■ **Extract provided**
I got a good laugh out of this for a few seconds before getting actually frustrated with it.
Mostly because my bank does a lot of these terrible things.
I scrolled down and still couldn't see the checkboxes under the last row. Maybe it also doesn't work on Firefox, because as trivial as it is to make a site that works everywhere no one does. Normally this frustrates me, but if that's the case here it kind of makes sense.
I did exactly that as well. I’m also happy that there appear to be several different captchas, as others mentioned ones I didn’t see. The best one I clicked through was “select every picture with glasses” and every picture had either eyeglasses, drinking glasses or panes of glass.
Mine was "select all checks" and had plaid cloth, chess kings in trouble, checkmarks, x marks, bank checks, etc...
The one that almost got me was the popup with the timer that said "hurry up" but instead of a "go away" box it had a "full screen" box. I don't know how you are supposed to get rid of that box, I had to inspect element->delete node to get past it.
I did manage to finish in a little over 5 minutes.
I initially tried selecting all of the boxes, and noticed the bottom row didn't have any boxes. So I scrolled up, saw some more checkboxes, and selected those. It worked.
Seriously? There's tons of stuff missing, at the very least a cookie banner ("we value your privacy not") and "aw, snap, we're having probs to bla blah blah" and social media icons. Also, it's known that call-to-actions must come in a group of three, and have cute vectors. See [1] on how to do a website.

■ **Extracted entries**
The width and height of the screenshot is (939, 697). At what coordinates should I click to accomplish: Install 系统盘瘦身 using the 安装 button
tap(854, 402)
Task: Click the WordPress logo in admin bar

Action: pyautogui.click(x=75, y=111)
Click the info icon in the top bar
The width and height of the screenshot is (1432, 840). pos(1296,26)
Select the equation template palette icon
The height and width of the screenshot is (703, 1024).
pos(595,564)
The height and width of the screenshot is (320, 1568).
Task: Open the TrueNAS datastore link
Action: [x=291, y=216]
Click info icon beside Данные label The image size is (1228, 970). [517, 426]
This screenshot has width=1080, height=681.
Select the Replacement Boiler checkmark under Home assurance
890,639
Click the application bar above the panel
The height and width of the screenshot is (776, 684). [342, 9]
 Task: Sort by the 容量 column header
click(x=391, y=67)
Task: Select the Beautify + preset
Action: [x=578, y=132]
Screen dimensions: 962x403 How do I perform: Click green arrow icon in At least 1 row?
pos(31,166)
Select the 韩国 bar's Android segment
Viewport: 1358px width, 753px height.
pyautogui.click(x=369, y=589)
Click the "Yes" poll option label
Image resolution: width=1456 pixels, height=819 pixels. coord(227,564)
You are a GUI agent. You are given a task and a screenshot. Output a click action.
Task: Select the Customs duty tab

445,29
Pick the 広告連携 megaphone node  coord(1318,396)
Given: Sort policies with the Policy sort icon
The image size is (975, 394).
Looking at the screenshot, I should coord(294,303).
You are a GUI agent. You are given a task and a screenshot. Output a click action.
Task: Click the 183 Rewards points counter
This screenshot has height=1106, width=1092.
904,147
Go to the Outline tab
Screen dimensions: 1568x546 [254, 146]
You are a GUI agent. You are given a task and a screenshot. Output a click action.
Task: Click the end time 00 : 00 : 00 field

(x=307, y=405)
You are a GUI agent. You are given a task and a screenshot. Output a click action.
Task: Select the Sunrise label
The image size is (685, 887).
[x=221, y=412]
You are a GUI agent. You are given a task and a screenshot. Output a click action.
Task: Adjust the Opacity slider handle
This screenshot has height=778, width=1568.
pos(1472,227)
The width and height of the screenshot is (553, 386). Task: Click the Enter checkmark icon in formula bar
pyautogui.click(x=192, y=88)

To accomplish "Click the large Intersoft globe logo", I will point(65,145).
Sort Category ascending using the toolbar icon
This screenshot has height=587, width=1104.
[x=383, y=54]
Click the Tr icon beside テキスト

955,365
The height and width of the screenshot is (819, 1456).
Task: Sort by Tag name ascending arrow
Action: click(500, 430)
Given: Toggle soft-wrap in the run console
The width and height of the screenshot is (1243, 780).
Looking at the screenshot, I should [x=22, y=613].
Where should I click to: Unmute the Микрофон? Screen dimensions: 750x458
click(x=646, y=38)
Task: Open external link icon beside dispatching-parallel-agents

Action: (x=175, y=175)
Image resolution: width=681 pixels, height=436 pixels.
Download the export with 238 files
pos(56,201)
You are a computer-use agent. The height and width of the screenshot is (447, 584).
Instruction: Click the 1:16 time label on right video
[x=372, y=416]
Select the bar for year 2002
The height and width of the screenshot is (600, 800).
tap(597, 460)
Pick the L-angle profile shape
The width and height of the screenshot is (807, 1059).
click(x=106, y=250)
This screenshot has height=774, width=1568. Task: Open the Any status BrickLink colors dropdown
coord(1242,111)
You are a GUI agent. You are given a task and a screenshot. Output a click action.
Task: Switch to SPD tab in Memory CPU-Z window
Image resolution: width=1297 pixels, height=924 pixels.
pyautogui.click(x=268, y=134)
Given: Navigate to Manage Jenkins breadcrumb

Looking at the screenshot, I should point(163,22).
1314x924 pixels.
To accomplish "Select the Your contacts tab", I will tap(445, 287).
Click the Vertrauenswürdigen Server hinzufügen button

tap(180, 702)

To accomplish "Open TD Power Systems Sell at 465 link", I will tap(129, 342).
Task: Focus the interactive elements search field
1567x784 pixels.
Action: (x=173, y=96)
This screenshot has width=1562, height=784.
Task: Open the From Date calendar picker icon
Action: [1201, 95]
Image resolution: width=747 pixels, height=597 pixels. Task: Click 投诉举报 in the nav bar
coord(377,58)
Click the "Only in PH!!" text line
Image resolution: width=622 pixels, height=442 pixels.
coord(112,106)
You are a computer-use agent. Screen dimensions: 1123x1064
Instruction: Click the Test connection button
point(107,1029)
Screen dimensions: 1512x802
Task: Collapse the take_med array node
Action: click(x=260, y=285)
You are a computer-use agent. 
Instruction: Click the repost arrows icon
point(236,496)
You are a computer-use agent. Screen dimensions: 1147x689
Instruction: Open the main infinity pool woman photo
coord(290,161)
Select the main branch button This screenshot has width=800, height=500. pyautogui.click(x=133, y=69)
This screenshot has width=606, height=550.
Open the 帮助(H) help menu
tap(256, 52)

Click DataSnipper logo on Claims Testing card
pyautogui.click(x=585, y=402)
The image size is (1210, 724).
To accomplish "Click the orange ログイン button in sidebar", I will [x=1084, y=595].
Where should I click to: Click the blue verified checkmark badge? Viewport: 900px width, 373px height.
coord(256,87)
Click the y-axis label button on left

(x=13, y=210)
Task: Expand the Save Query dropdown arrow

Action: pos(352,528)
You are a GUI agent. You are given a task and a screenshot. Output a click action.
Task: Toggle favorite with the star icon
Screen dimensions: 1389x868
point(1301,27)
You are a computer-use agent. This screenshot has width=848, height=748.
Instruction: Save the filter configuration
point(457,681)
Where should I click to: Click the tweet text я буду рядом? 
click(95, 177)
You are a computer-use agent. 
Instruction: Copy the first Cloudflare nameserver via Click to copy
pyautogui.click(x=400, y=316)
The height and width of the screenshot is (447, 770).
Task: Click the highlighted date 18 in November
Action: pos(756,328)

■ **Brief**
Reproduce the comments about the frustrating captcha site above word for word, from start to finish.

■ **Written solution**
I got a good laugh out of this for a few seconds before getting actually frustrated with it.
Mostly because my bank does a lot of these terrible things.
I scrolled down and still couldn't see the checkboxes under the last row. Maybe it also doesn't work on Firefox, because as trivial as it is to make a site that works everywhere no one does. Normally this frustrates me, but if that's the case here it kind of makes sense.
I did exactly that as well. I’m also happy that there appear to be several different captchas, as others mentioned ones I didn’t see. The best one I clicked through was “select every picture with glasses” and every picture had either eyeglasses, drinking glasses or panes of glass.
Mine was "select all checks" and had plaid cloth, chess kings in trouble, checkmarks, x marks, bank checks, etc...
The one that almost got me was the popup with the timer that said "hurry up" but instead of a "go away" box it had a "full screen" box. I don't know how you are supposed to get rid of that box, I had to inspect element->delete node to get past it.
I did manage to finish in a little over 5 minutes.
I initially tried selecting all of the boxes, and noticed the bottom row didn't have any boxes. So I scrolled up, saw some more checkboxes, and selected those. It worked.
Seriously? There's tons of stuff missing, at the very least a cookie banner ("we value your privacy not") and "aw, snap, we're having probs to bla blah blah" and social media icons. Also, it's known that call-to-actions must come in a group of three, and have cute vectors. See [1] on how to do a website.